• **TASK**
Every line from the one with "Given: Tick the Ei käytössä checkbox" up to and including the one with "Given: Open the 办事服务 menu" is to be output exactly as it appears below; pictures are not.

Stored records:
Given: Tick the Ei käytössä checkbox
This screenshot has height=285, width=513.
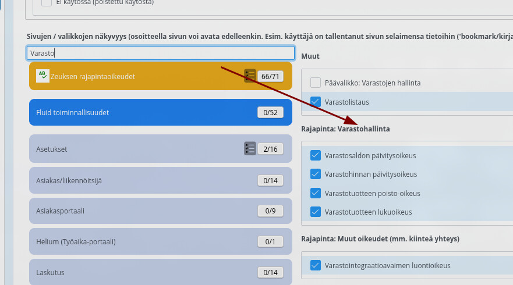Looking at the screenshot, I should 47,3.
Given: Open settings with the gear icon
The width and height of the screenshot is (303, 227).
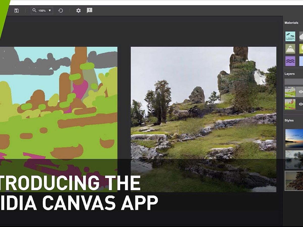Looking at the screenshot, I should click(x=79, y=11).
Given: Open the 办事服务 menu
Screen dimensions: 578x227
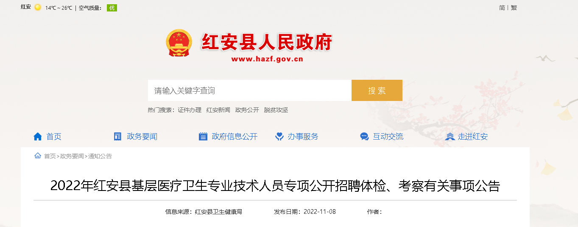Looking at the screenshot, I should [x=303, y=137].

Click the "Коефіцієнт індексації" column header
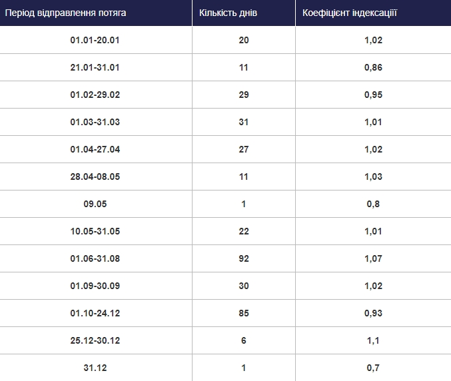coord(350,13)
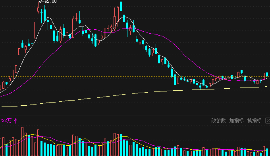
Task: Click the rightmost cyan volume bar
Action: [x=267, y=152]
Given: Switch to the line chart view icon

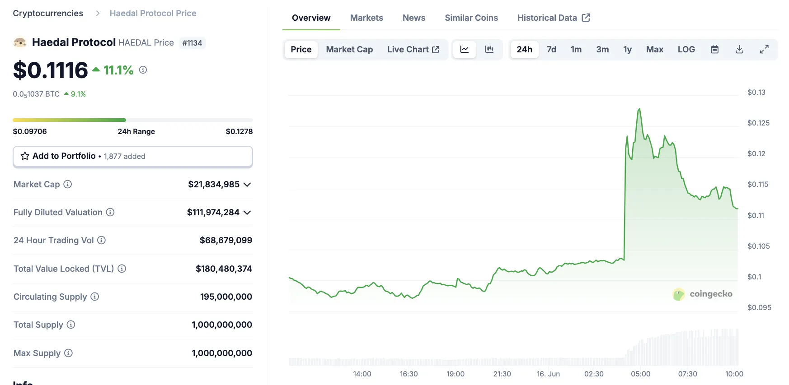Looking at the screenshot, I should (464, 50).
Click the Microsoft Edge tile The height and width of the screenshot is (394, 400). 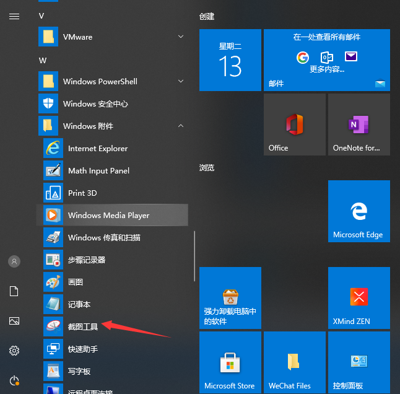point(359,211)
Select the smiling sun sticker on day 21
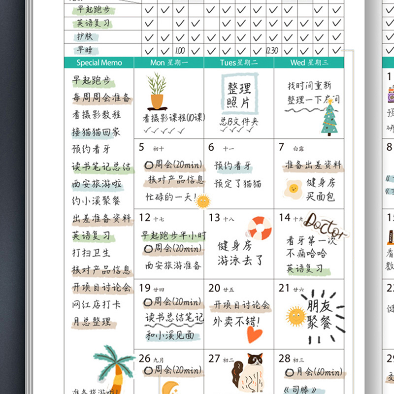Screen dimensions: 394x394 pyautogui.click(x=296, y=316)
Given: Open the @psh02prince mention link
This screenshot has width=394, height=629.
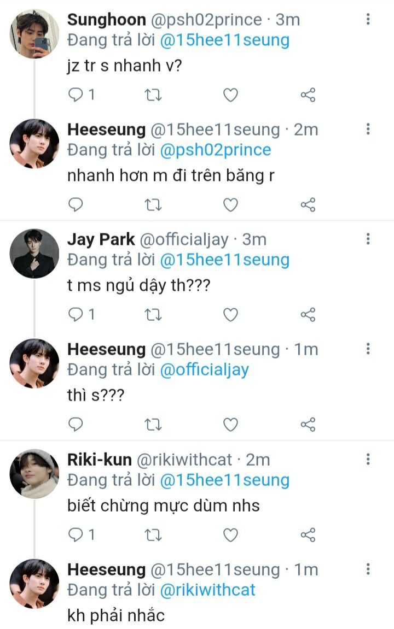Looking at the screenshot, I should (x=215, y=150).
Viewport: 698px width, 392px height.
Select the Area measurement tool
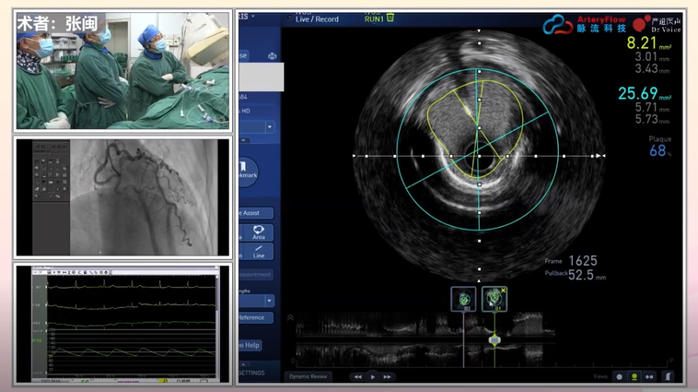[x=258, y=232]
==
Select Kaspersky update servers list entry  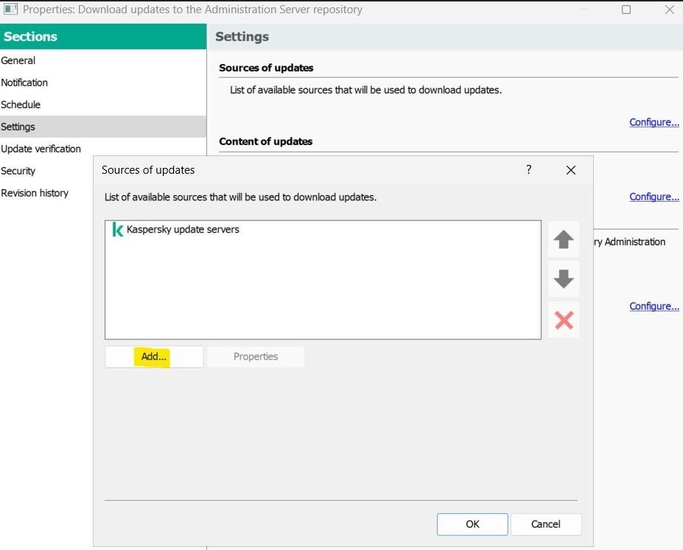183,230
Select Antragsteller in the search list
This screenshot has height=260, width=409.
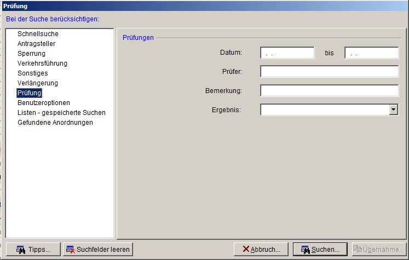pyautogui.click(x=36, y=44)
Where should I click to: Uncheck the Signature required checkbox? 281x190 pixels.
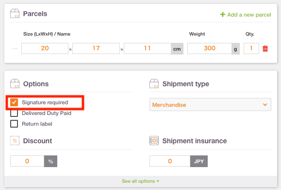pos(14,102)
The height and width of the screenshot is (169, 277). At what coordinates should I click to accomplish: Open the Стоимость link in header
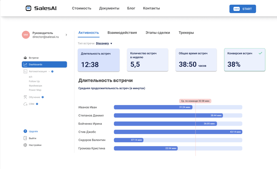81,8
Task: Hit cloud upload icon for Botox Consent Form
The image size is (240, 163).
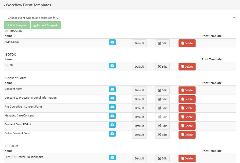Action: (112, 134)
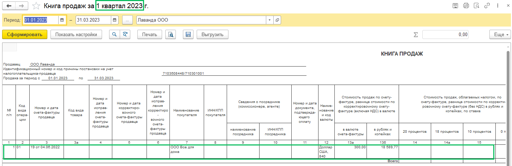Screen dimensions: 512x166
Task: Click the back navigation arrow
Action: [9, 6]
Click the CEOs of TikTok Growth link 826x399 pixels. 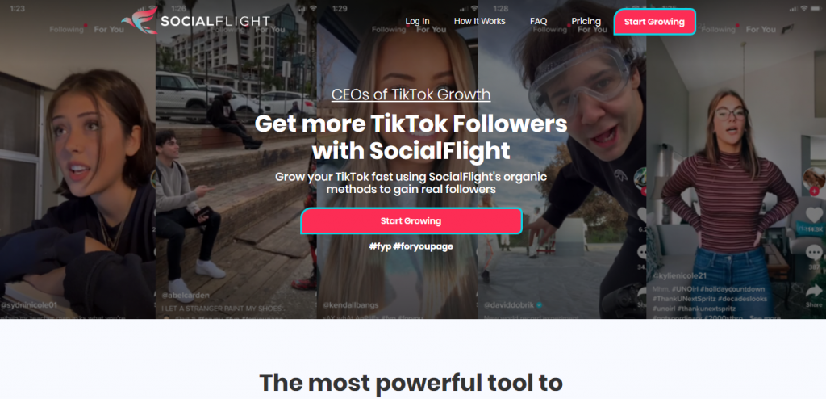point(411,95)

• **OUTPUT FOR THIS EXERCISE**
Given: Tick the Ei käytössä checkbox
This screenshot has height=285, width=513.
Looking at the screenshot, I should 47,3.
Given: Open settings with the gear icon
The width and height of the screenshot is (303, 227).
Looking at the screenshot, I should click(x=79, y=11).
Given: Open the 办事服务 menu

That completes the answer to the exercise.